** Opening Records supplied block **
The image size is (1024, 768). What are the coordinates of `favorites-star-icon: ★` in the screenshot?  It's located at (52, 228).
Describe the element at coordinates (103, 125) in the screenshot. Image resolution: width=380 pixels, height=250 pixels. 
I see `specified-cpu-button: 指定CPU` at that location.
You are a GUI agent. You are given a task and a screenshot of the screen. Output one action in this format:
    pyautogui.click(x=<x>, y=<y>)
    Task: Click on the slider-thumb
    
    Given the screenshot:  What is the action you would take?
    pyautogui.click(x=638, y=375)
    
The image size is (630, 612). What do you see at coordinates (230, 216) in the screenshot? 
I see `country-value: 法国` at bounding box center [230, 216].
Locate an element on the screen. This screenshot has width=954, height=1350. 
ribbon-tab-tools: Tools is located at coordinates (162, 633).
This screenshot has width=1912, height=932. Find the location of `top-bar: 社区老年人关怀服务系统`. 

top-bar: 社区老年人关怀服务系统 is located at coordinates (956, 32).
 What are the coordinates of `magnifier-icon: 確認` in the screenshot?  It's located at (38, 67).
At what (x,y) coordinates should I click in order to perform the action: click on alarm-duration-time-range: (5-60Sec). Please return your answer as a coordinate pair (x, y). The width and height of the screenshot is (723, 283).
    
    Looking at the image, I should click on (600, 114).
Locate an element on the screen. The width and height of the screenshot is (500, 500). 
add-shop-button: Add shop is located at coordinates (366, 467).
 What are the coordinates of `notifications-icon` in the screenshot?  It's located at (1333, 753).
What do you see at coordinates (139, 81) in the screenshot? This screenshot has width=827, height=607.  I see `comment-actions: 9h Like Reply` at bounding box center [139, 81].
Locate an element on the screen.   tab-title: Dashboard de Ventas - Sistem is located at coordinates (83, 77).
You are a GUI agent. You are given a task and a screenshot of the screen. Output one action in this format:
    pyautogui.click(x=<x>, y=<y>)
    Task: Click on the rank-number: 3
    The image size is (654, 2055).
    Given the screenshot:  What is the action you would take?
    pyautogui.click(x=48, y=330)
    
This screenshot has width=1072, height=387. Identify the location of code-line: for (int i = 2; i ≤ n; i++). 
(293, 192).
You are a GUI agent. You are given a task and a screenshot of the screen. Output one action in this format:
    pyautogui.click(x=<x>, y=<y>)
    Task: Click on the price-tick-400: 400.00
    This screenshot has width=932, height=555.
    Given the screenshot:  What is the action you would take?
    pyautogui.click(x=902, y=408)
** Closing Records supplied block **
# [Directions]
Copy verbatim the part of the listing that opens with the line containing "Locate an element on the screen. This" and closes with the line containing "at (38, 67).", including both of those lines.

# [The completed task]
Locate an element on the screen. This screenshot has width=954, height=1350. 
ribbon-tab-tools: Tools is located at coordinates (162, 633).
This screenshot has width=1912, height=932. Find the location of `top-bar: 社区老年人关怀服务系统`. 

top-bar: 社区老年人关怀服务系统 is located at coordinates (956, 32).
 What are the coordinates of `magnifier-icon: 確認` in the screenshot?  It's located at (38, 67).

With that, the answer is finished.